The previous pages dealt with how the British deep state implemented its plan to occupy Istanbul: how they managed to secure public support with their anti-Turkish propaganda, forged military alliances with other countries, manipulated governments and the clauses of the agreements to make them compatible with occupation, suppressed potential dissension and eventually launched the occupation on March 16, 1920. For the occupation to continue, there had to be not only military, economic or political power, but also local supporters as well. This section will be revealing some names and organizations that actively got involved in the occupation, wittingly or otherwise.

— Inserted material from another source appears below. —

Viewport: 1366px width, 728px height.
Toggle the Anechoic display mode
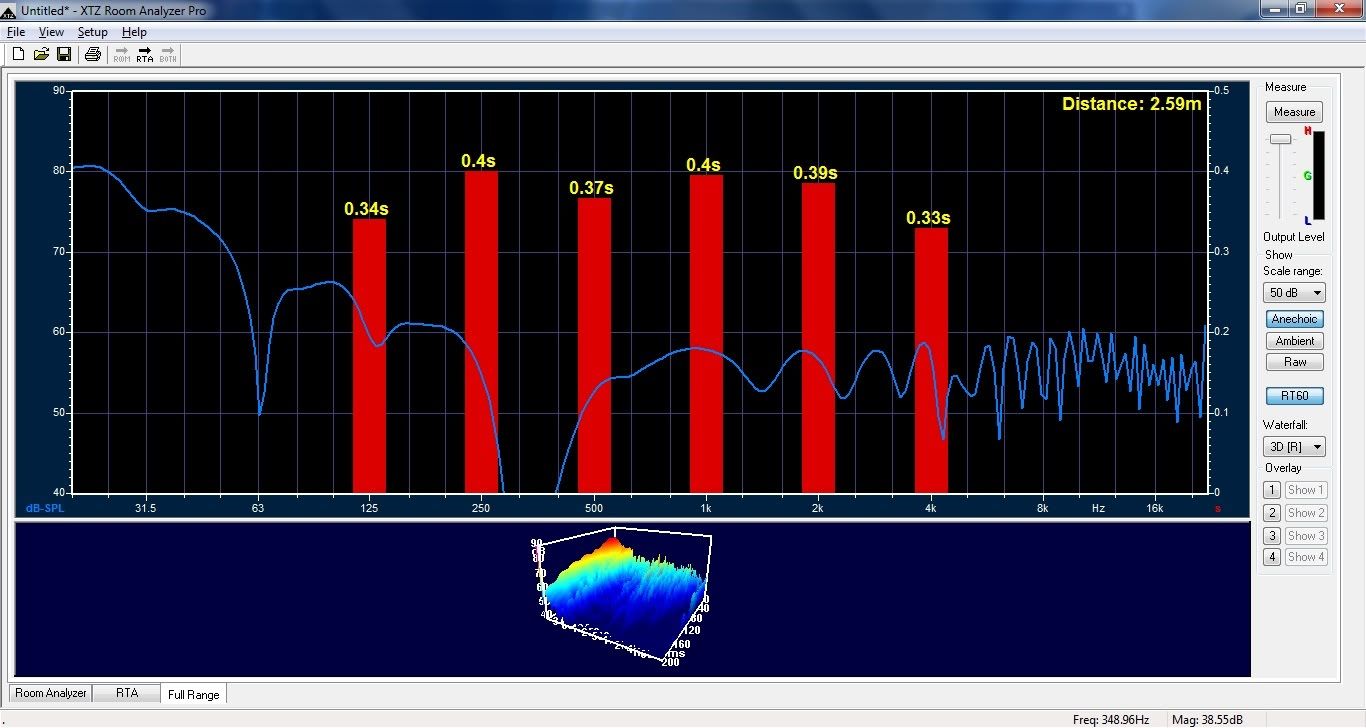click(x=1294, y=319)
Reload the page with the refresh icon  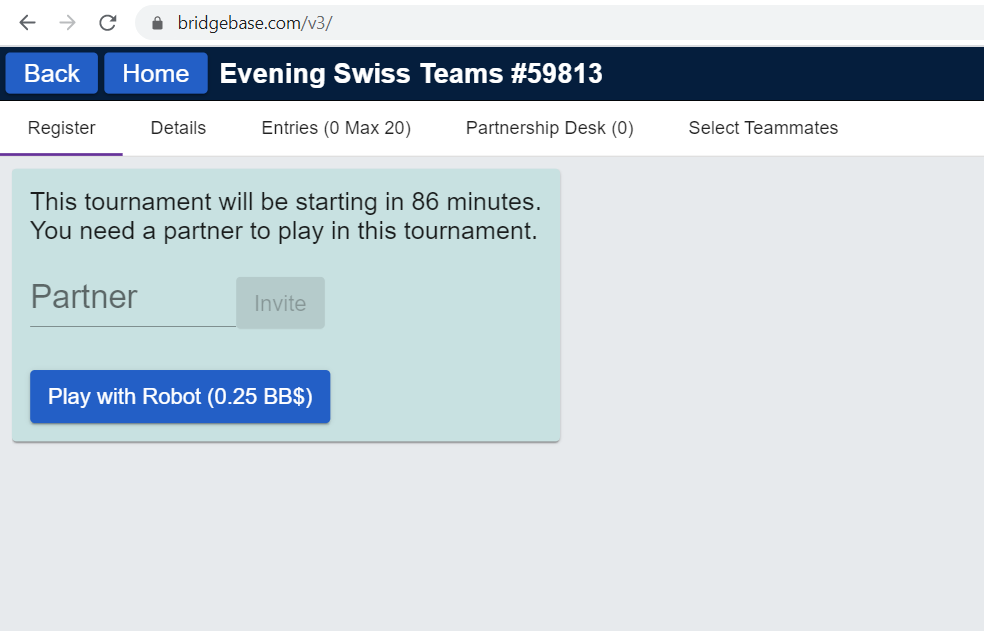108,23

Said Molla, who was the editor of Yeni Istanbul, a pro-British daily published during occupation years, wrote a piece on November 9, 1918 entitled, ‘Britain and Us‘, in a clear display of the approach of certain Ottoman authorities to the British:
… Since our people across Anatolia has developed extensive admiration and respect for the British, it is clear that any small British aid to Turkey will be extremely successful. … Ottomans, old Turks can find prosperity and welfare only with the earnest help of the noble British people.(SOURCE)
In the aftermath of the occupation, the British deep state built a huge network of spies, all harboring anti-Muslim feelings, in an attempt to curb the Anatolian resistance. While some of these spies were on the British payroll, others volunteered. Apparently, the power of the British mesmerized some.
Occupation officers used some dervish lodges for intelligence purposes and Galata’s Mawlawi House was the most frequently used one. John Bennett, the head of Military Intelligence “B” Division, as previously mentioned, usually frequented this Mawlawi House. He writes about his days as follows:
I was instructed to find out what the dervishes were doing. … Any dervish might be a secret agent in disguise, or he might be a fanatical missionary on behalf of some politico-religious fraternity. Another important factor was the dervish fraternities, of which the most influential was believed to be the Mevlevi Brotherhood.(John Bennett, Witness: The Story of a Search, USA: Bennett Books, 1997 )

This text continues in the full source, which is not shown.